Arthur 27/06/2018A casa inventada: um passeio intimista pelos cômodos de um lar também chamado vidaLya Luft é um autora gaúcha que iniciou a sua carreira literária em 1980 com o romance "As parceiras". Com uma escrita peculiar, bastante intimista, costuma trazer realidades duras de maneira delicada, suavizando, de certo modo, a brutalidade do narrado com a sua impressão ora poética, ora confessional. Seus romances são protagonizados, conforme a estudiosa de sua obra Maria Osana de Medeiros Costa, por "uma legião de mulheres perdedoras", que enfrentam problemas familiares, dilemas pessoais e a presença de um patriarcado que, apesar de estar em declínio, ainda as oprime. Além de romances, Luft é autora de poesias, contos, crônicas e, inclusive, um gênero próprio, que mescla todos esses a um relato pessoal, algo como uma autobiografia ficcionalizada, mas permeada de diversos nuances típicos dela. É nesse último gênero que se enquadra "A casa inventada", ou seja, o gênero Lya Luft.

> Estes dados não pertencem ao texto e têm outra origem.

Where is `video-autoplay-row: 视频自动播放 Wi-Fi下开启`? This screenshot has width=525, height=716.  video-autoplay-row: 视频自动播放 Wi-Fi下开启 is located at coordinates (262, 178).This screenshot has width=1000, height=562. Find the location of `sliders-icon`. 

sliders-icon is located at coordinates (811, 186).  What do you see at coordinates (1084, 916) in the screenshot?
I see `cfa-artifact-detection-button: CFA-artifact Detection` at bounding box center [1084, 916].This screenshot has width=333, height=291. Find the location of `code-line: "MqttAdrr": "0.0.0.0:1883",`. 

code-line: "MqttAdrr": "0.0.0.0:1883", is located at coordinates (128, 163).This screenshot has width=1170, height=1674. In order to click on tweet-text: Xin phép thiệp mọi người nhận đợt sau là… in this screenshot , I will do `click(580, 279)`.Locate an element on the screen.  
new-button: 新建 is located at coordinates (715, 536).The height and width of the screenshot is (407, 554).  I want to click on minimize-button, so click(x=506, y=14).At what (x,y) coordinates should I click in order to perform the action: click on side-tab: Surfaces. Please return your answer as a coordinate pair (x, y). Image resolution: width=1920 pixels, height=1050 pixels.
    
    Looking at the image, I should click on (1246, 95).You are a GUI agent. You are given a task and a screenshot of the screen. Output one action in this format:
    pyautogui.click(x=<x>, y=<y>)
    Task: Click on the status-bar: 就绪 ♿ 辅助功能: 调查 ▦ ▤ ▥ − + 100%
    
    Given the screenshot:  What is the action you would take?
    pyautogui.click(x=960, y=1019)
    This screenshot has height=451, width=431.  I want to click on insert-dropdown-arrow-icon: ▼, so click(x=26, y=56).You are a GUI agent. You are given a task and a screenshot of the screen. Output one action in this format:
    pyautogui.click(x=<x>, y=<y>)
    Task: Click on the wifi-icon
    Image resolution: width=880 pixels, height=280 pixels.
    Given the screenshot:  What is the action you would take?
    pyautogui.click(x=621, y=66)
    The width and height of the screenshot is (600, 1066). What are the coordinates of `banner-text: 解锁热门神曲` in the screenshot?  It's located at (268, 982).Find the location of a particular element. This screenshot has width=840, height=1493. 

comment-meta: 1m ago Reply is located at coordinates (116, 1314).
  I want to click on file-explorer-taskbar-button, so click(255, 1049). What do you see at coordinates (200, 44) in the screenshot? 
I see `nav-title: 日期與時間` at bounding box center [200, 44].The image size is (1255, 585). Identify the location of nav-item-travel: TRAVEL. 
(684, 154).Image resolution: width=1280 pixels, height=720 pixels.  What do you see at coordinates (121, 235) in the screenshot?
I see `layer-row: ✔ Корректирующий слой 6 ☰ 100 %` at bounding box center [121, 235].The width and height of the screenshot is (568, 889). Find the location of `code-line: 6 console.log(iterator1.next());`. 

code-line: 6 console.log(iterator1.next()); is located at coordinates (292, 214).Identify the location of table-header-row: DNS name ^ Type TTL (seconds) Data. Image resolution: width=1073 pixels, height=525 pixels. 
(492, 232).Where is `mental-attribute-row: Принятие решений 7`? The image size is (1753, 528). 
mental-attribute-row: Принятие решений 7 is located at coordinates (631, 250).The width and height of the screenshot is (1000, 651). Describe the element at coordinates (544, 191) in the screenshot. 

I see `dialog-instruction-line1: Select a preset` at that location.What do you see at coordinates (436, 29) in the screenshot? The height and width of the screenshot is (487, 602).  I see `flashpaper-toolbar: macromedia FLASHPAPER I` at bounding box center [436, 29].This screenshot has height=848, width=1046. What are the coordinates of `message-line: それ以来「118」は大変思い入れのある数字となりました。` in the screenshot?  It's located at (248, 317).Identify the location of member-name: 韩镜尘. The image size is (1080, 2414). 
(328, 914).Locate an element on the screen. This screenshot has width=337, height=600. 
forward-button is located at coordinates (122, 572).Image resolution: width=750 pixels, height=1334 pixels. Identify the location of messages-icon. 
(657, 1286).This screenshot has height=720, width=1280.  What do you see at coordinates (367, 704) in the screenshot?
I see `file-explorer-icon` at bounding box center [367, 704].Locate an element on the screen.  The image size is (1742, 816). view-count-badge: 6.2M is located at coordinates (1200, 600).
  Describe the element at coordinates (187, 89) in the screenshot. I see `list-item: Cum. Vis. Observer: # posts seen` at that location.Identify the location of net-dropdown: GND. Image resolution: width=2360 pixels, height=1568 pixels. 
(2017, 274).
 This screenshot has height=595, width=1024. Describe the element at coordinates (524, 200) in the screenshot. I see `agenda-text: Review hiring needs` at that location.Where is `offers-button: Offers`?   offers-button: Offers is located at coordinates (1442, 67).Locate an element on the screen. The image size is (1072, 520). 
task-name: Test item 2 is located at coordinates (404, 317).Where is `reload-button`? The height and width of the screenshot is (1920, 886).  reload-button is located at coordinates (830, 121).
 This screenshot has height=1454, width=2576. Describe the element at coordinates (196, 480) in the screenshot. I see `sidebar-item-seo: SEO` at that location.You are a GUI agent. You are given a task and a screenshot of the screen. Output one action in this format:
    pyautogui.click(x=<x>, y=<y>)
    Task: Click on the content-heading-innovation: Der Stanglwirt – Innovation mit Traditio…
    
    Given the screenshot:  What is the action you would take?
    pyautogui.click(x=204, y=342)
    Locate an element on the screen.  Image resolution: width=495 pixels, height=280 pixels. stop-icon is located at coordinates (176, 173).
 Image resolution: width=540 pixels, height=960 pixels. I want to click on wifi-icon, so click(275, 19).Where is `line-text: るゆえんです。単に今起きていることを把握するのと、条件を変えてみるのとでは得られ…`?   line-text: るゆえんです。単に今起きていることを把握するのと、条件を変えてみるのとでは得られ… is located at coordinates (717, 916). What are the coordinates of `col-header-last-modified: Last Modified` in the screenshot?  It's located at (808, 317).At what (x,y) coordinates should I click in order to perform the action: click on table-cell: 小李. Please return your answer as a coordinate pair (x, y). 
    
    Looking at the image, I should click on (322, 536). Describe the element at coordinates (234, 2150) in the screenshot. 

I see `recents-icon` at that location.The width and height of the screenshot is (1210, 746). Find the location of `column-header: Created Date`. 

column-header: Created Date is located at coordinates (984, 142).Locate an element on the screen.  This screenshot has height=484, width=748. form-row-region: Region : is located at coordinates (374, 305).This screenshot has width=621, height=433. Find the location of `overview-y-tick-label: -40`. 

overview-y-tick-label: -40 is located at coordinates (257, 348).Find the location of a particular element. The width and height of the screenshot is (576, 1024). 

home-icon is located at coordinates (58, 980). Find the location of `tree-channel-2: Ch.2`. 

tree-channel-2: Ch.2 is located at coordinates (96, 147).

O referido livro possui um tom autobiográfico, porém romanceado e reflexivo. Com isso, seu discurso intimista assume diversas facetas: ora de desabafo, ora de segredo, ora de uma espécie de história que se conta para as crianças, ora de reflexão, ora de exortação, ora de (auto)análise... É uma espécie de texto que oscila entre o tom de crônica, autobiografia, romance, autoajuda e poesia, sendo não apenas entremeado por poesias da autora, mas pela própria escrita que assume nuances poéticos.
Em "A casa inventada", somos convidados a adentrar a casa da vida da autora. Sendo a casa um referente que todos temos, possuindo apenas diferentes as suas particularidades (pois mesmo moradores de rua acabam tendo uma espécie de casa, que pode ser a marquise sob a qual se deitam, por exemplo), Luft a utiliza para narrar um percurso de autoanálise, de introspecção, de revisita a si mesmo, algo raro em tempos cada vez mais corridos, que nos exigem tanto tempo que pouco paramos e pensamos em como estamos, quem éramos, quem somos e o que temos feito de nossas próprias vidas/casas. Assim, passeamos com ela pela porta de espiar (onde vemos de fora a casa/vida do outro, ou seja, um olhar externo acerca de quem não conhecemos, mas que não deixa de nos levar a pré-julgamentos); pelo espelho de Pandora (onde podemos ver a imagem refletida em um mundo aparentemente espelhado, mas que, na verdade, representa aquilo que deixamos apenas no mundo da fantasia, não no real); pela sala de estar (local onde recebemos todos os visitantes de nossa casa/vida, local de socialização, de convívio, principalmente familiar); pelo corredor onde lembranças começam a se acumular e que representa a transição de relações mais superficiais para um espaço mais íntimo; pelo quarto das crianças (espaço da diversão, das memórias afetivas, da fuga do real); pelo porão das aflições (local subterrâneo, representante do limbo para o qual lançamos todas as nossas preocupações, dores, aflições, aquilo que nos tira o sono com o sonido de arrastar de correntes à noite); pelo pátio cotidiano (onde entramos em contato com todo tipo de conversa e informações acerca do mundo externo à nossa casa/vida, percebendo, inclusive, o perigo iminente que se encontra no mundo exterior, do qual não podemos nos ausentar por muito tempo, como violência, preconceito, entre outros males); e, por fim, o jardim dos (a)deuses (local de repouso, onde se pode encontrar paz e descanso, deliciando-se com a beleza e os odores das flores, e que, justamente por se tratar de um local de paz e repouso, possui uma escada que dá acesso a um lugar além da casa, além da vida, o novo ciclo que se inicia quando abandonamos esta casa/vida e seguimos rumo ao desconhecido).